On the liner notes of Liz Phair’s new album, Whitechocolatespaceegg, there’s a huge gatefold picture of Phair huddled at the edge of a deep cave. The look on her face is one of caution: she seems to be looking around to see if it’s okay to come out.
The metaphor here is so obvious that it’s hard to imagine it wasn’t intentional. When Phair shocked the indie-rock world back in 1993 with declarations like, “Everytime I see your face I get all wet between the legs,” indie-rock stood up and paid attention. The album sold 200,000 copies, a remarkable achievement for an independent release from a suburban Chicago girl no one had ever heard of, and vaulted her into the media spotlight as everyone’s favorite naughty little rich girl. Her 1994 follow-up, Whip-Smart, was largely just a collection of outtakes from the first album, and seemed aimed only at getting past the dreaded second album jinx. And then she disappeared inside the cave….
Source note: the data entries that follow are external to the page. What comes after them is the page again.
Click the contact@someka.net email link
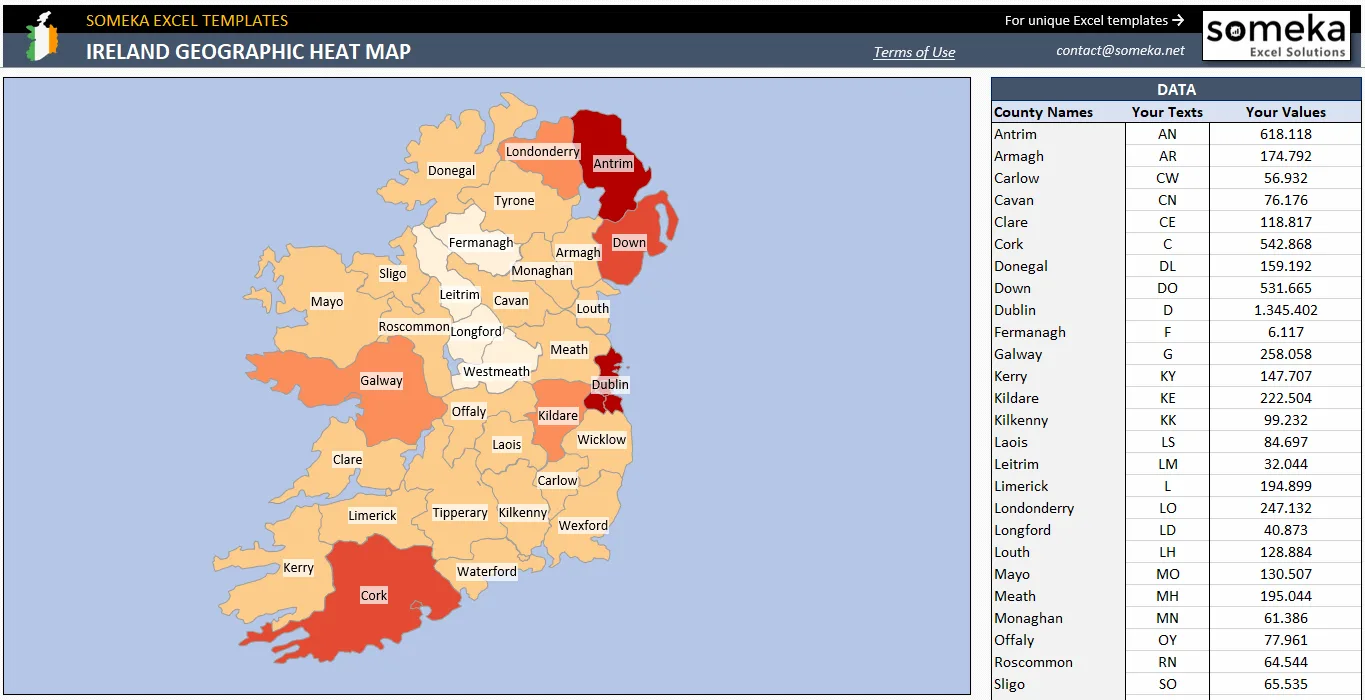Viewport: 1365px width, 700px height. (x=1120, y=50)
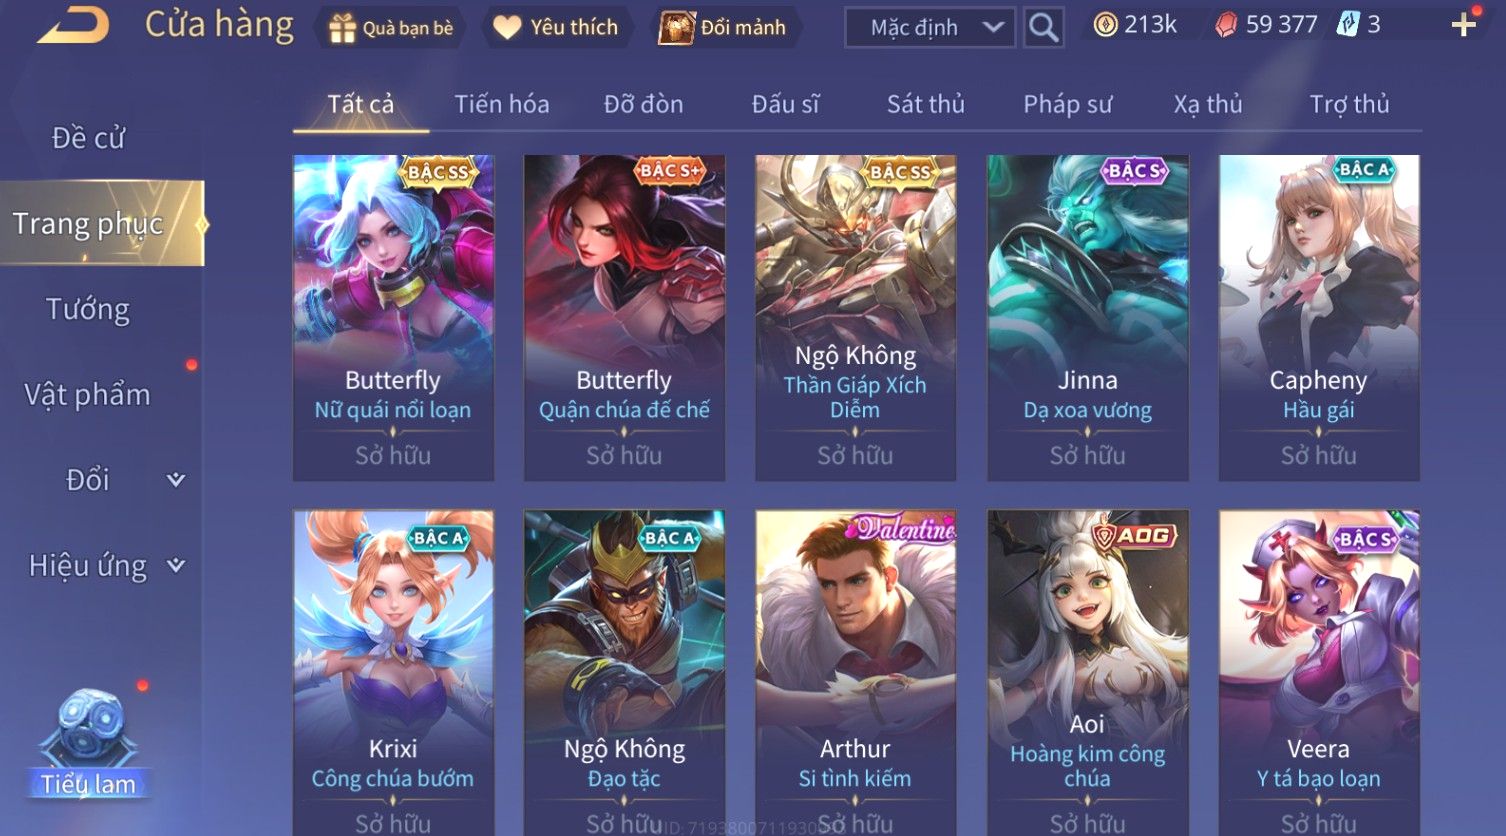Open the search magnifier icon

(1043, 27)
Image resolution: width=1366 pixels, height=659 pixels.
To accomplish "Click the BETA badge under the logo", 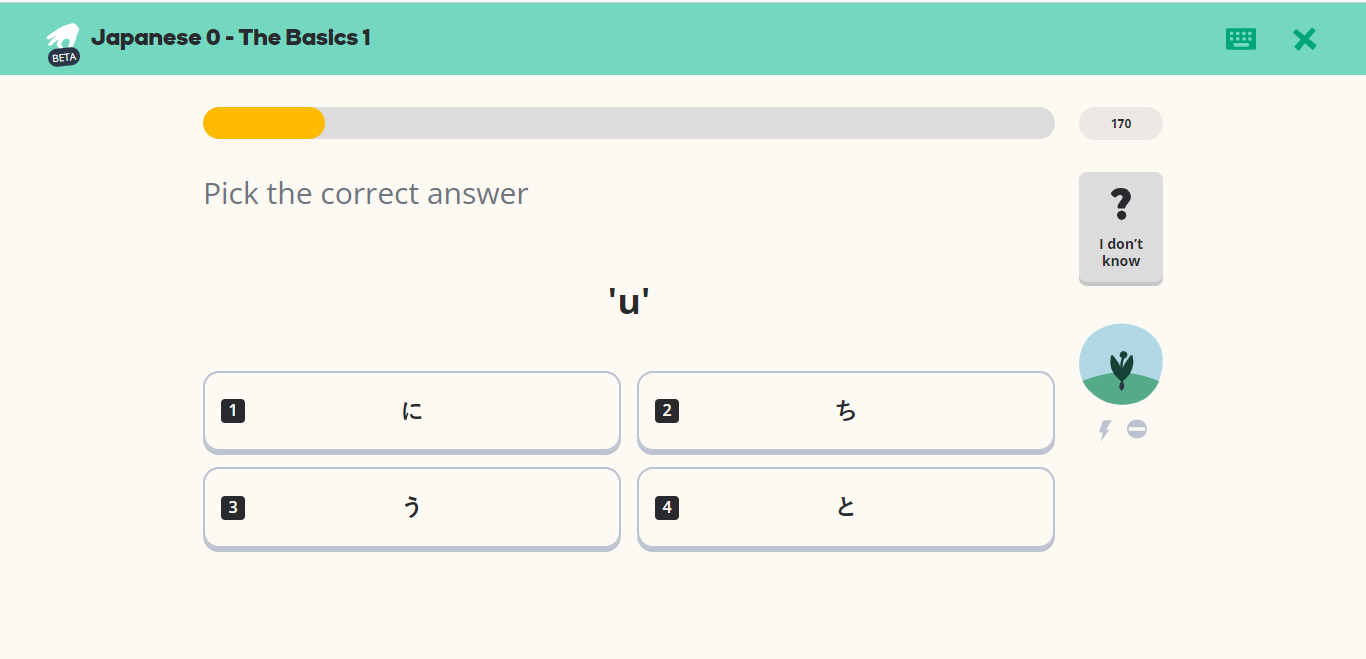I will pyautogui.click(x=64, y=57).
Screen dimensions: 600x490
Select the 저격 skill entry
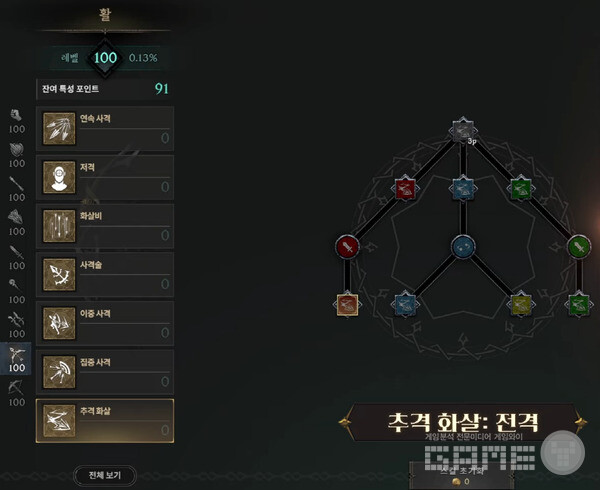105,177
Back in those caves, all sorts of things were going on. First, of course, she was trying to come to terms with the image she’d created: Liz Phair, Blow-Job Queen. Second, she was trying to figure out, if she wasn’t the person everyone thought she was, then who was she? Back in those caves, she found a husband and a baby that helped her sort through these questions, but when word of her third album started reaching indie-rock’s ears, the same question was on everyone’s mind: Could Liz Phair emerge from that cave as something other than the girl who was fucking and running when she was 12, and even if she could, would people still want to hear about it?
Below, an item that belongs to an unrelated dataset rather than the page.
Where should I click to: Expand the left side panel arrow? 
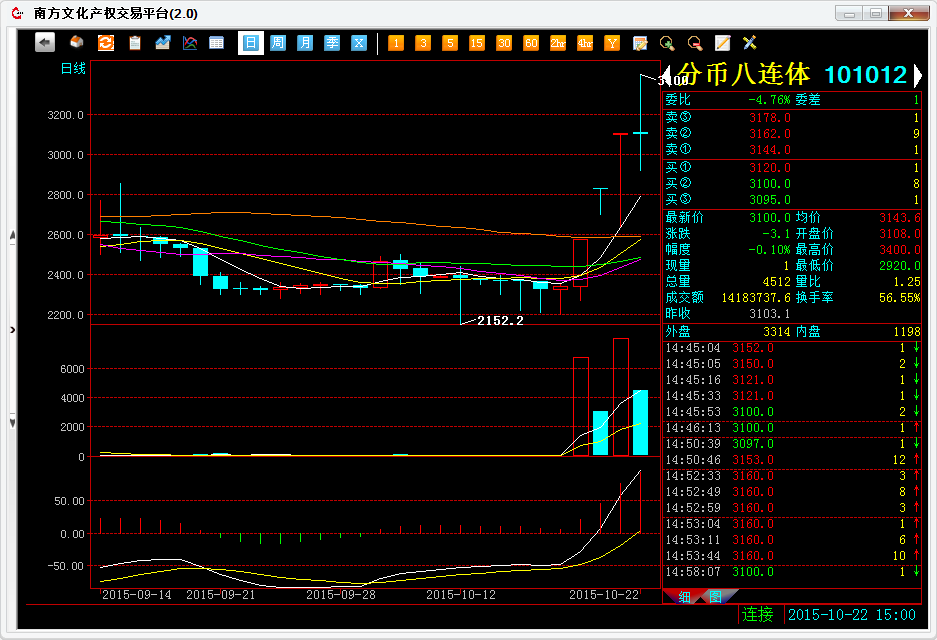12,329
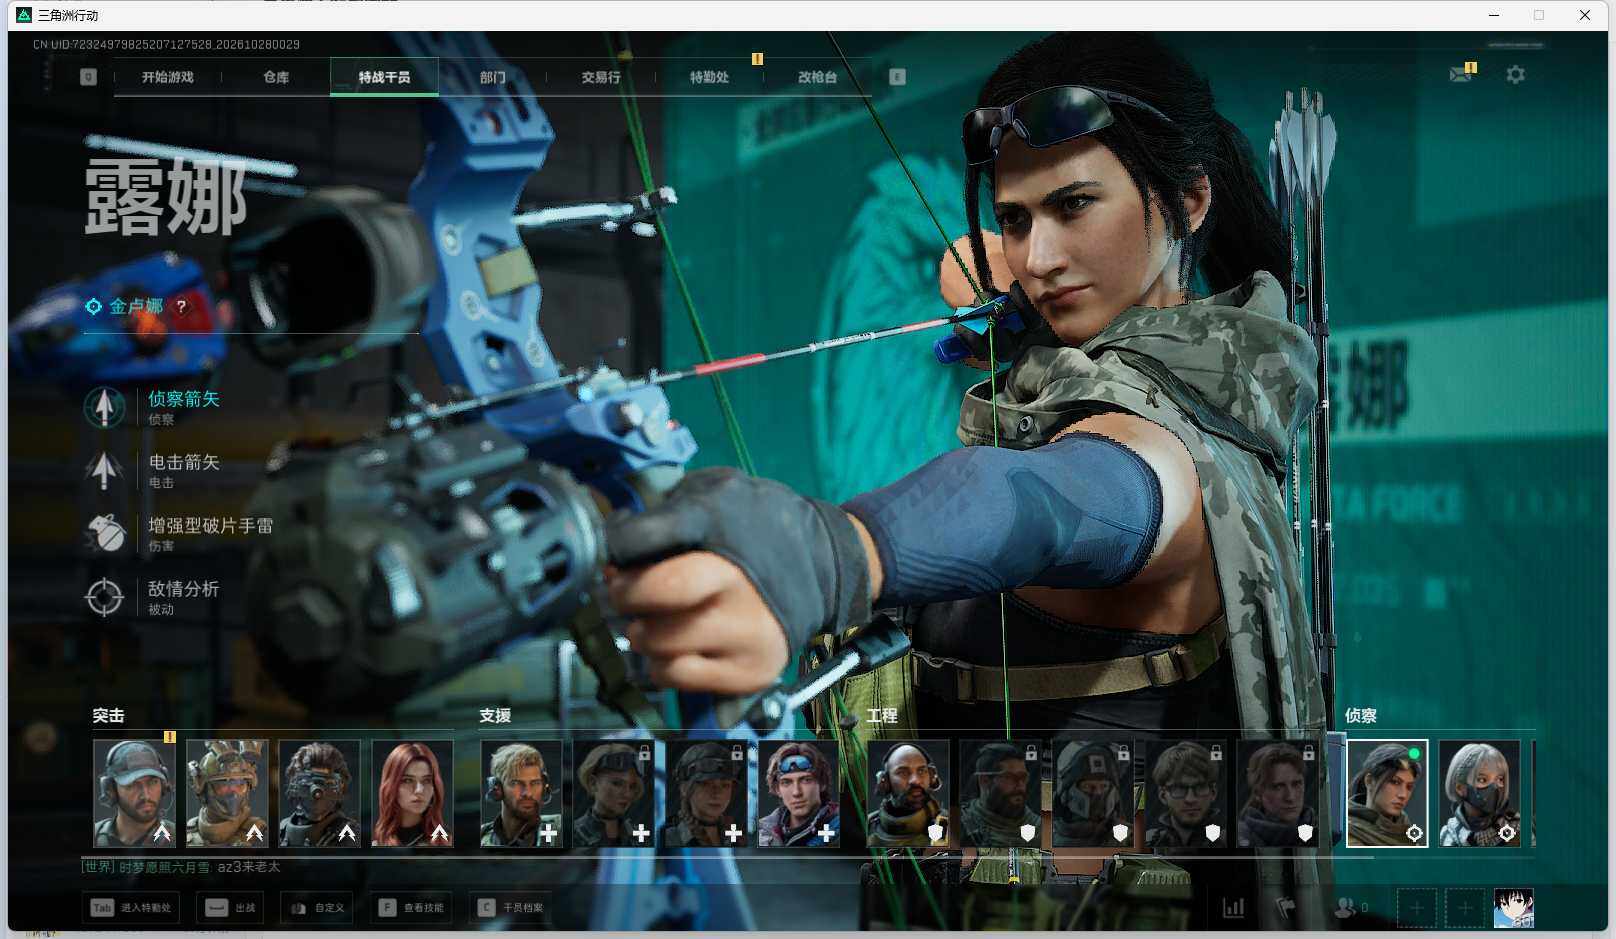Open the 改枪台 tab
The width and height of the screenshot is (1616, 939).
817,77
When Exile in Guyville came out, everyone was talking about its sexually frank lyrics and brash tone. Looking back on it, do you think that, to a certain degree, you did that to catch people’s attention?
No, not at all, because when I made that album, I had in mind literally a handful of people that I thought would hear it and that mattered to me. I kept saying, “This is going to do very well. People are going to really catch hold of this.” In my mind, I was thinking 1000 to 1200 people. So it was more about trying to be cool and ballsy and up to the boys than it was about trying to shock anybody.
How much a part of your personality was the persona that everybody heard on Guyville?
I guess a lot of it. It was like this point in my life when I was trying to be like the Shirley MacLaine of the Rat Pack. I wanted to know all the coolest people in the neighborhood, and I wanted to be someone at the bar that people would want to talk to. My imagination was running overtime at that point, so I was really into the whole “scene.”
Were people who knew you surprised when they heard Guyville?
Very much so. The people who had known me my whole life were really shocked, because they didn’t know about this post-collegiate stint that I was doing downtown, trying to be, like, “rock girl”. That was probably the biggest shock to people who had known me through school — the reinvention of myself. People in the music scene were shocked that I could make songs with intelligent lyrics. That was the whole point of Guyville. I wanted them to be embarassed for all the nights they sat around, lording over the conversation, talking about music, never including me, and never asking my opinion.
At what point did you realize that the image you created on Exile in Guyville was painting you into a corner?
When big magazines started to review it. When this became something on a level that I never even imagined, and my parents were getting word through their friends. Suddenly I realized this was a phenomenon. I had become representative of a thing. It was pretty clear that it boiled down to a relatively narrow understanding of what the whole album was about, and I felt what it’s like to be taken up in the national scene and given a label and used so writers could write about certain issues that they wanted to write about.
How did you react to it?
At first I was really excited. I thought it was really pretty impressive, in that I always read about people that come out of nowhere and suddenly catch hold. But it wasn’t something that I’d ever thought was coming down the road for me. I had all these other ideas, all these other visions of grandeur that had nothing to do with music or that kind of popularity and notoriety and press. So it was really kind of exciting, like, “Wow, I must be special!” And then it became harder and confusing. I felt really alone and like I wasn’t the one driving this thing anymore. I was just kind of dangling from the back.
Do you think you’ve been able to work your way out of it to a certain extent?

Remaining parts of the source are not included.